Enforcing the law against driving while texting requires vigilance and persistence.
Catching people who are texting while driving might be harder than actually texting while driving.
At least that's the message that emerged from a dragnet Thursday along a busy stretch of Interstate 394 west of downtown Minneapolis.
"It's hard to see, hard to watch for," State Trooper Scott Fredell said as he drove the freeway looking for signs of distracted drivers. "It's a good law, just hard to enforce."
Minutes later, Fredell joined two other troopers pulling over drivers at an exit. One of them acted as a spotter, standing behind a light pole and picking out drivers who appeared to be looking at cellphones or not wearing seat belts.
The two-hour exercise netted two inattentive drivers out of the 50 who were stopped. One got a warning for text messaging.
Texting drivers have come under greater scrutiny amid rising concerns over inattentive driving and accidents. The stakes can be serious, as in the case of an Eden Prairie driver charged this week with felonies in connection with a collision that occurred while she allegedly was texting.
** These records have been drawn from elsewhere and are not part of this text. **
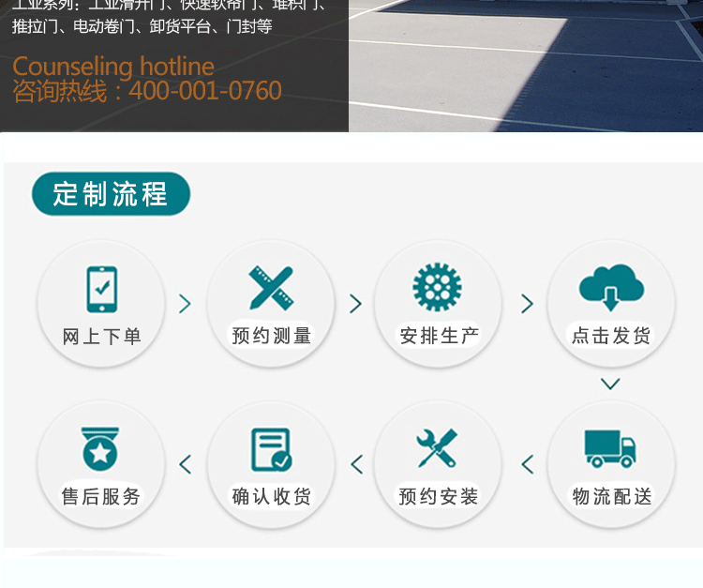Click the left arrow beside 物流配送
Screen dimensions: 703x588
click(x=528, y=464)
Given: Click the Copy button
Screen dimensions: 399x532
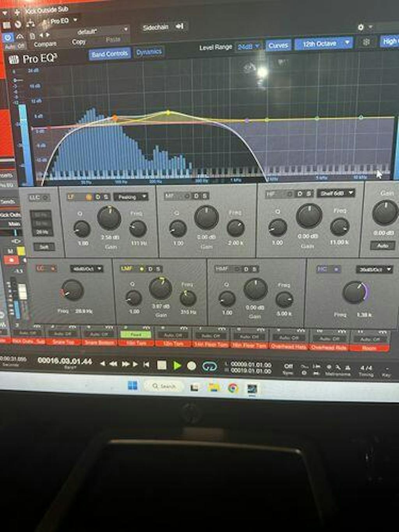Looking at the screenshot, I should click(x=79, y=41).
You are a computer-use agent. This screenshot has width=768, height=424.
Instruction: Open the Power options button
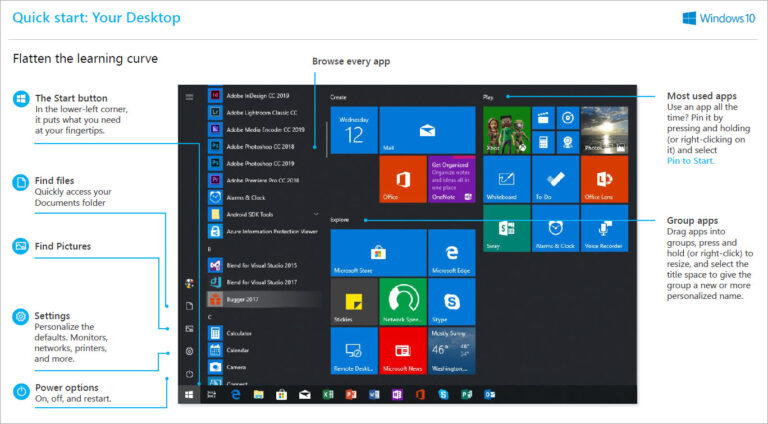point(189,374)
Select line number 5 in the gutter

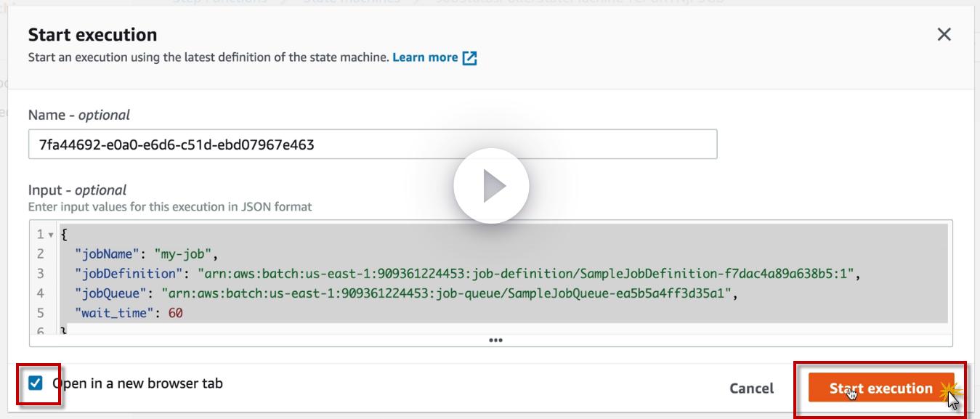click(41, 313)
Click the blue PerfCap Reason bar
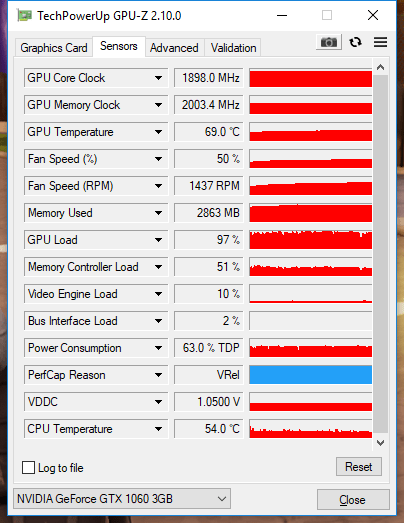The height and width of the screenshot is (523, 404). 311,375
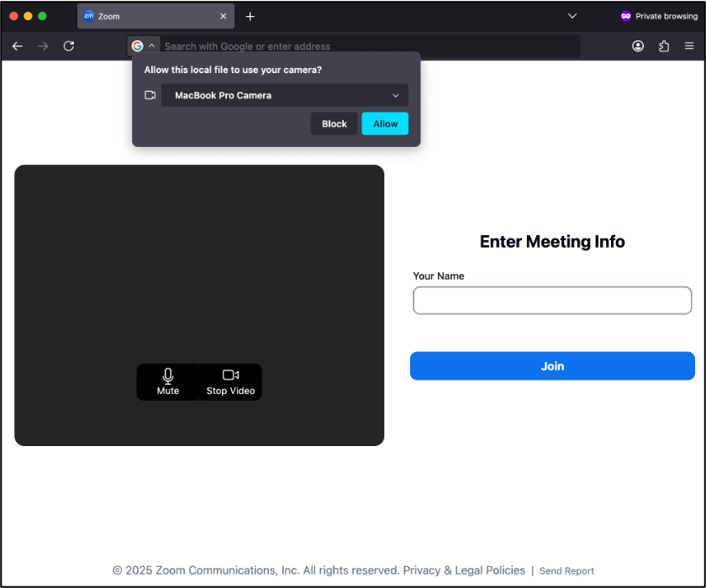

Nearly 1,600 drivers have been cited in Minnesota for texting since the state passed a law making it a petty misdemeanor in 2008, said State Patrol spokesman Lt. Eric Roeske.
Not everyone is supportive of highway sweeps like the one along I-394 where drivers are pulled over in large numbers. A bill pending in the Minnesota House would prohibit officers from conducting "saturation patrols and sting operations" to look for drivers not wearing seat belts -- often a justification for also looking for evidence of text messaging.
When Trooper J.E. Brings -- the spotter -- saw a man holding a cellphone in his hand while exiting the freeway, he signaled to the other troopers to pull him over. The driver agreed to let Trooper Todd Merwin look at his phone, and Merwin spent a couple of minutes looking for text messages.
Although Merwin found one sent to the driver about 15 minutes earlier, he let him go.
"I'm not going to tag somebody unless I'm sure that they're actually texting," he said, adding that police need to ask permission to check a cellphone during ordinary traffic stops.
The driver, Brandon Voronyak, 33, of Minneapolis, wasn't put off by the exercise. "I don't text and drive," he said. "I've seen a lot of distracted drivers texting."
But seeing enough evidence to stop a driver not violating another law isn't easy.
"It's very tough to catch them and get them to admit to texting," said Fredell.